• _Required work_
Rewrite the lines from the one containing "You are a GUI" through the one containing "(x=1029, y=171)", inclusive, swapping "screenshot" for "screen capture" and leaving everything else untouched.

• _Data listing_

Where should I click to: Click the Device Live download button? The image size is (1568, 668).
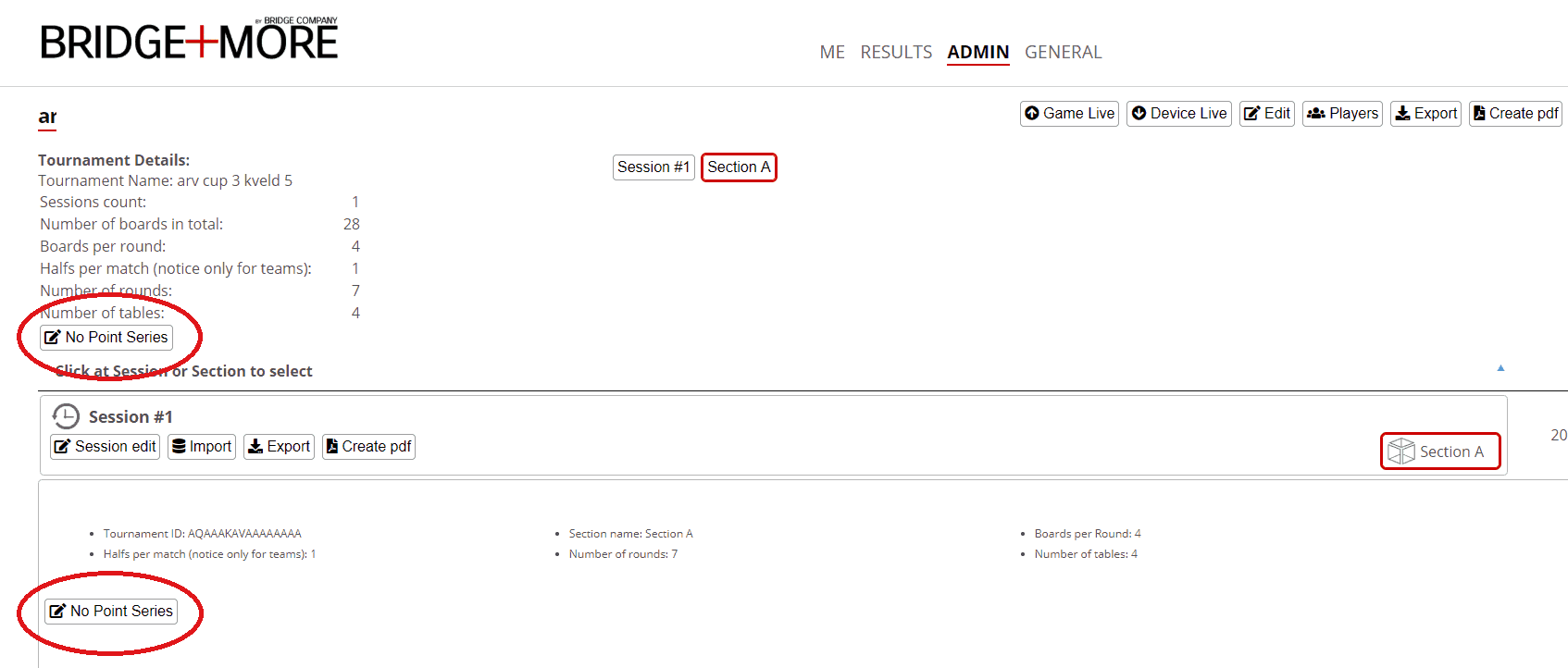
...
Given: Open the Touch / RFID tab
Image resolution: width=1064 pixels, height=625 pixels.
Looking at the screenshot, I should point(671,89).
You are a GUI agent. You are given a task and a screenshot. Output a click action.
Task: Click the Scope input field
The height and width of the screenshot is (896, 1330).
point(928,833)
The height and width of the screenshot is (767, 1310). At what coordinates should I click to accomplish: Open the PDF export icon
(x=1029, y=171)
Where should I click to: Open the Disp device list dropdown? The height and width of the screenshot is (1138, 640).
==
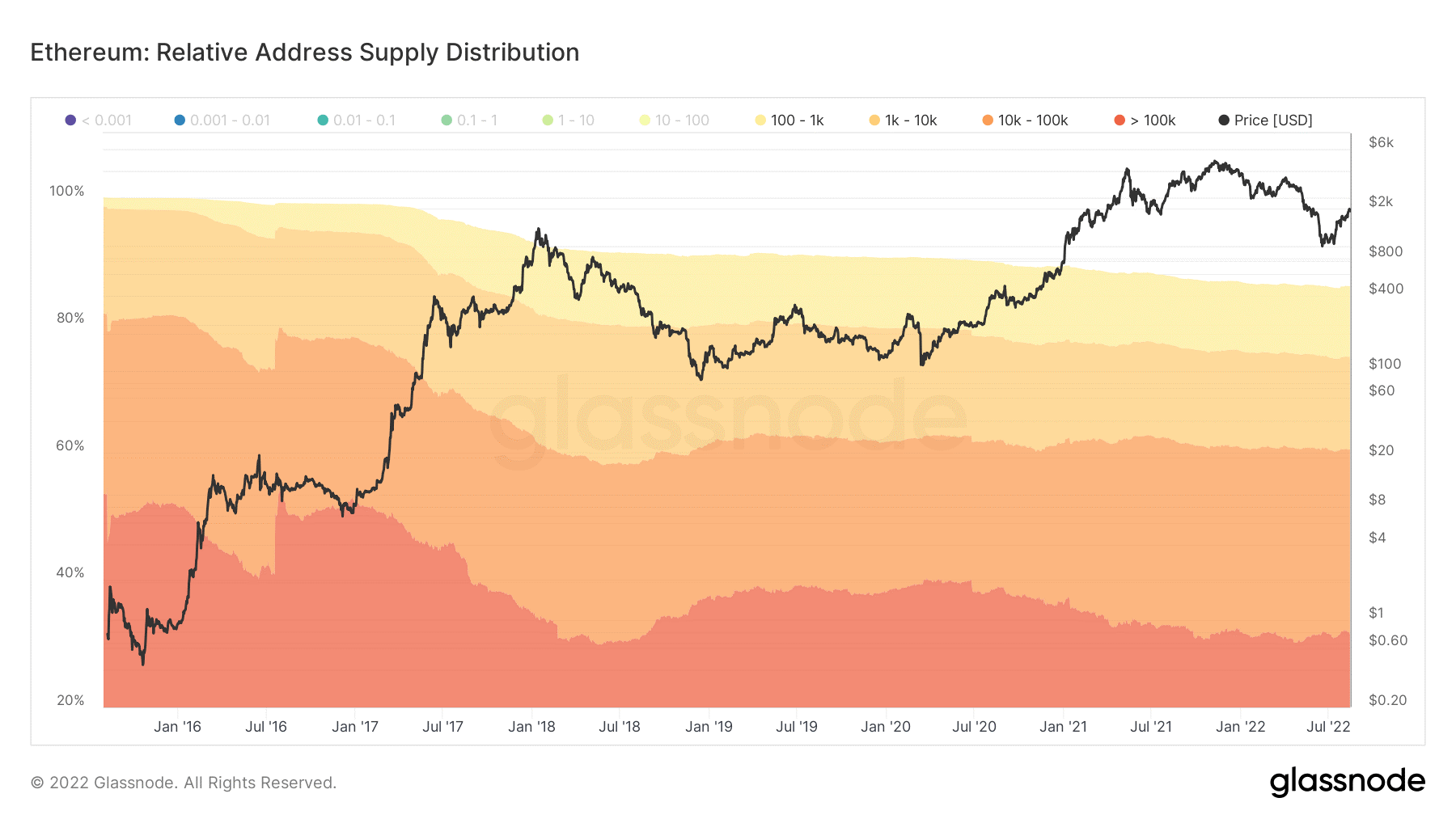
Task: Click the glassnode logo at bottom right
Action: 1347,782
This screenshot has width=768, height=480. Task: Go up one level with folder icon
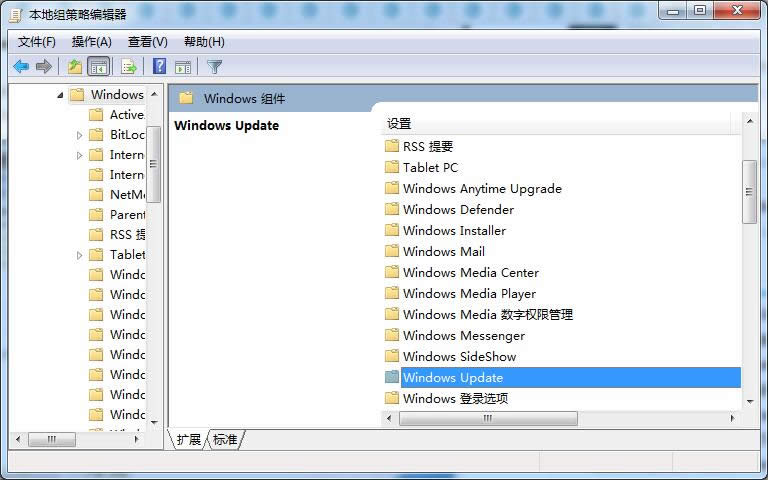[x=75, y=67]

• _Task response_
You are a GUI agent. You are given a task and a screen capture. Output a click action.
Task: Click the Scope input field
The height and width of the screen capture is (896, 1330).
point(928,833)
The height and width of the screen capture is (767, 1310). At what coordinates should I click to accomplish: Open the PDF export icon
(x=1029, y=171)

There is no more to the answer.